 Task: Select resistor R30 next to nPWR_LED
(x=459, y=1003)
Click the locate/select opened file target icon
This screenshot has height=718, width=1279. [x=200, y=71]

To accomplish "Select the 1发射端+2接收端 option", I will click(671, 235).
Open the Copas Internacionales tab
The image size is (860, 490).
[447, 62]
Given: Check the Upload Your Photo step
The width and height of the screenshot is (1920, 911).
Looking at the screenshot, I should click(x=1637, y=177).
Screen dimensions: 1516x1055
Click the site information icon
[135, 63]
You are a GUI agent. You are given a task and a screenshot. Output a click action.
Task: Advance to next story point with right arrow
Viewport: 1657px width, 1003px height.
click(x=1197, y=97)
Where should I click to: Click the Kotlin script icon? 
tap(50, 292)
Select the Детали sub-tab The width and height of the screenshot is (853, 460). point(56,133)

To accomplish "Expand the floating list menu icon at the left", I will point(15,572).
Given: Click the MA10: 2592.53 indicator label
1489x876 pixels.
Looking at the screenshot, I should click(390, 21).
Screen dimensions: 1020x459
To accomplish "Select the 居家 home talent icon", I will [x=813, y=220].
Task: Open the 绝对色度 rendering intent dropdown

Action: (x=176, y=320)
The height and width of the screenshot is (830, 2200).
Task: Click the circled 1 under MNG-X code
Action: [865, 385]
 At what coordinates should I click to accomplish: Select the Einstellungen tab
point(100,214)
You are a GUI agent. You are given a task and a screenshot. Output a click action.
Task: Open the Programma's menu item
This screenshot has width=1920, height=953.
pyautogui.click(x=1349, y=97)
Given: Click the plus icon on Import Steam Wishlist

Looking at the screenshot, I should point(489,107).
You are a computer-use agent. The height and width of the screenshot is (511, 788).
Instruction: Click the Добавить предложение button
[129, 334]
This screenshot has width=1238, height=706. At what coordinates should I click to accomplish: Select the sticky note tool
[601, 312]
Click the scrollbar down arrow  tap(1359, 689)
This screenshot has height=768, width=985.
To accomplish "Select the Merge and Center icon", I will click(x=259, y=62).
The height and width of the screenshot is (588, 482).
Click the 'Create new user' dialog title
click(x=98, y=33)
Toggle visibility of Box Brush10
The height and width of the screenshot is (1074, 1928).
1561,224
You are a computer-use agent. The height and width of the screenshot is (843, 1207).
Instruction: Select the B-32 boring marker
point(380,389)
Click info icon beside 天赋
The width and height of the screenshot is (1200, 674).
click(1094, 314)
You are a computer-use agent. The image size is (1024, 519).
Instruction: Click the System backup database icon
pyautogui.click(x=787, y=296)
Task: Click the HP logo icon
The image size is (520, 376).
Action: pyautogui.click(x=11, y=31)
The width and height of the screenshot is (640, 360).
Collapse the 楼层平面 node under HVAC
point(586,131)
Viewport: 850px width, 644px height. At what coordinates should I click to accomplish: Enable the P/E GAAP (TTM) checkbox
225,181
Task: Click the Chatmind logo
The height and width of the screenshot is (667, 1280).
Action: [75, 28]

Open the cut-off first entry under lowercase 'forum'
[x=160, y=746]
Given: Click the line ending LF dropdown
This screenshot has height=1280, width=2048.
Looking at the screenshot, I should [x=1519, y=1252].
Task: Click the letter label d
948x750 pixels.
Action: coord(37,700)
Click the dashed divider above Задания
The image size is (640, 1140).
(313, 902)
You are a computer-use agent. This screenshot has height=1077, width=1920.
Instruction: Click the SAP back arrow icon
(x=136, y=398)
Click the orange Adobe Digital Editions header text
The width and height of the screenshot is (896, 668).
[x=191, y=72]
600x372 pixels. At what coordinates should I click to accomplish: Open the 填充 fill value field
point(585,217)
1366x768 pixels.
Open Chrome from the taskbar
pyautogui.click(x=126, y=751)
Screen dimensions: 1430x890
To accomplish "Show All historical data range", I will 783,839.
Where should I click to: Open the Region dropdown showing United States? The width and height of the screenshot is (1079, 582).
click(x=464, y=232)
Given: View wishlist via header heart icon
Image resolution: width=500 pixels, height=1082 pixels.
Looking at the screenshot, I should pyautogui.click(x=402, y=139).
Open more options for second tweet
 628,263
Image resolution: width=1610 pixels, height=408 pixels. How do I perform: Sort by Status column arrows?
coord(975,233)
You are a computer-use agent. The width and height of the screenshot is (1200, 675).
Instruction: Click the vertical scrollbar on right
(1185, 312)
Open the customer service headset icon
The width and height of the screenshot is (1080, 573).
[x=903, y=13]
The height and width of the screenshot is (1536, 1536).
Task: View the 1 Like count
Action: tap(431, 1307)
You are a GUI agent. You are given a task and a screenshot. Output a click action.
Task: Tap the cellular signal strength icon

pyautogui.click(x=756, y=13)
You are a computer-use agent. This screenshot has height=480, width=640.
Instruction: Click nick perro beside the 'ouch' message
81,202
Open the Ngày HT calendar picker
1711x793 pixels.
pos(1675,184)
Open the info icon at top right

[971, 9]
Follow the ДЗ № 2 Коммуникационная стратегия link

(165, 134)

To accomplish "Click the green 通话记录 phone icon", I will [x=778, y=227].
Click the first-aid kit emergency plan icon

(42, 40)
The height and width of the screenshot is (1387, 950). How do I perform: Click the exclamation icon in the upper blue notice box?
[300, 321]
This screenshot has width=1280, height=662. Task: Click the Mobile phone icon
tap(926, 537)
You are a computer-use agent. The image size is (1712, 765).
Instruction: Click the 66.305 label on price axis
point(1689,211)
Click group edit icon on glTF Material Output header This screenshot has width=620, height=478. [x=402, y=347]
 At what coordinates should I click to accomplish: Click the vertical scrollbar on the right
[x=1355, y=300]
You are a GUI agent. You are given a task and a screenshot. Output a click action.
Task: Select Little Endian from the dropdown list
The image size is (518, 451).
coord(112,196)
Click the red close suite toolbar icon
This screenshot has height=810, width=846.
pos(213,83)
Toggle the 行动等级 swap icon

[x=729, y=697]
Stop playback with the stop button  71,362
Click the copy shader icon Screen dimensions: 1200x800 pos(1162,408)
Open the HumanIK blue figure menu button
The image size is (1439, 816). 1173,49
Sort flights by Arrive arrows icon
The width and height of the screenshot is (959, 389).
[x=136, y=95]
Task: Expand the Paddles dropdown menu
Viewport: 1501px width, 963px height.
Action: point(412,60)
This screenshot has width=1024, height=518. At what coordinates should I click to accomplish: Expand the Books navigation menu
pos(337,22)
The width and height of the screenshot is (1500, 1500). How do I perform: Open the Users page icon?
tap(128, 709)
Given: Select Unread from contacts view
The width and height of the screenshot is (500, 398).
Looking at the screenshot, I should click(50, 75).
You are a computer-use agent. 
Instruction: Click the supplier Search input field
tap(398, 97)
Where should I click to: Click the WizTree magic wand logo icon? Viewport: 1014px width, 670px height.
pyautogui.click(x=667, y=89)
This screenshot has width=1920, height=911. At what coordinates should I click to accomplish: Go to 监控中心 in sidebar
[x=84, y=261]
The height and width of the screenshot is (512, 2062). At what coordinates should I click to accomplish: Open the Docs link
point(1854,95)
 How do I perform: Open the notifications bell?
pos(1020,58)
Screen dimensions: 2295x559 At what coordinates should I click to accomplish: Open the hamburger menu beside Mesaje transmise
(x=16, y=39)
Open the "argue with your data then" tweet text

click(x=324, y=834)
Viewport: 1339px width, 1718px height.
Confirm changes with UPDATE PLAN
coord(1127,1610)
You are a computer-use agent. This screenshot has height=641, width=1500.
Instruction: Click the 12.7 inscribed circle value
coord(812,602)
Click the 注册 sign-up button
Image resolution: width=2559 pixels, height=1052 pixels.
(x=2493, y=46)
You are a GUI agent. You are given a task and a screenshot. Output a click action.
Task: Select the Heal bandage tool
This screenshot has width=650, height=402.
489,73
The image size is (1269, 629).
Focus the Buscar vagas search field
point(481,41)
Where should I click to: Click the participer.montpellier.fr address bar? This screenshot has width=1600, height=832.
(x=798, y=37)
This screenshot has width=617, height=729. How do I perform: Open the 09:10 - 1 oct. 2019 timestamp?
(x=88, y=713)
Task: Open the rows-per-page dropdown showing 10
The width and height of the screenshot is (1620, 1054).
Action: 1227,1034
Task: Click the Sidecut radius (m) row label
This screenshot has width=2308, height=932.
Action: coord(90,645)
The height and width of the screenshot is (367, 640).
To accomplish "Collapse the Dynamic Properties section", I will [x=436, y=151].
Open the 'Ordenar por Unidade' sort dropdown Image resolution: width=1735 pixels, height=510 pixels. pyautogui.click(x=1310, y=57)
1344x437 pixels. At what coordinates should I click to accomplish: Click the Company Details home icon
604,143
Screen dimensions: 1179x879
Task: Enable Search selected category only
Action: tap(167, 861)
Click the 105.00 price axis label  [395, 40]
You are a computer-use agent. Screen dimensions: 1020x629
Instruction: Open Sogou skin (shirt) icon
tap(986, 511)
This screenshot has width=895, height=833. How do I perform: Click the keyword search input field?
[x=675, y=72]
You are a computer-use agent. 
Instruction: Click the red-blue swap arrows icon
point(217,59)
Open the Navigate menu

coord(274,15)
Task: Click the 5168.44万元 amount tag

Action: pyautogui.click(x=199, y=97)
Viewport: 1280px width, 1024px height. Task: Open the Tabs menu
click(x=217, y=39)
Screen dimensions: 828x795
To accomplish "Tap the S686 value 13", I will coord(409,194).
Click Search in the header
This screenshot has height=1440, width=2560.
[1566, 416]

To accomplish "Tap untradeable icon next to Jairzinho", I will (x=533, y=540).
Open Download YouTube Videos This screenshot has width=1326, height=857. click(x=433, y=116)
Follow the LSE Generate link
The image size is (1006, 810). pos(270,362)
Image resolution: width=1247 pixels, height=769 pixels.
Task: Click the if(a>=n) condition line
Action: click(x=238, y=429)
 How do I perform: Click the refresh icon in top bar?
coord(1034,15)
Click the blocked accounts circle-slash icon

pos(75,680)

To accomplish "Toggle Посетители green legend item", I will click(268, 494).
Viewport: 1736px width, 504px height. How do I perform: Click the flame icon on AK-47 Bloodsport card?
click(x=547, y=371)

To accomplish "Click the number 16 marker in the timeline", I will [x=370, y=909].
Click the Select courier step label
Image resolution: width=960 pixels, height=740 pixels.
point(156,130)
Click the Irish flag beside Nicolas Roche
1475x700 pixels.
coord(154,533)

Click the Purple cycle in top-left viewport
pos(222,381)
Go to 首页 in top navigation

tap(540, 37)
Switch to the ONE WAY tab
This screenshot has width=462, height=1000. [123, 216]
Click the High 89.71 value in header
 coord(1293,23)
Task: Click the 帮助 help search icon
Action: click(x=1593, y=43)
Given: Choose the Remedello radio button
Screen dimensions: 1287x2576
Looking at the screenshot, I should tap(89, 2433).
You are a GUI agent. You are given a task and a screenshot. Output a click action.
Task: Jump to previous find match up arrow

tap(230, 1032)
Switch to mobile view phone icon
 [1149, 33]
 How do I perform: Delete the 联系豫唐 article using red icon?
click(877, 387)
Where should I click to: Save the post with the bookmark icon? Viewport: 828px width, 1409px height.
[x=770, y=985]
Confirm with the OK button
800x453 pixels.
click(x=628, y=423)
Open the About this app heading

· · · · · · ·

All lines from the line containing "Given: Choose the Remedello radio button" through the end of the listing above are to be duplicated exactly; include both ends and nothing further.

• [SOLVED EXERCISE]
Given: Choose the Remedello radio button
Screen dimensions: 1287x2576
Looking at the screenshot, I should tap(89, 2433).
You are a GUI agent. You are given a task and a screenshot. Output a click action.
Task: Jump to previous find match up arrow

tap(230, 1032)
Switch to mobile view phone icon
 [1149, 33]
 How do I perform: Delete the 联系豫唐 article using red icon?
click(877, 387)
Where should I click to: Save the post with the bookmark icon? Viewport: 828px width, 1409px height.
[x=770, y=985]
Confirm with the OK button
800x453 pixels.
click(x=628, y=423)
Open the About this app heading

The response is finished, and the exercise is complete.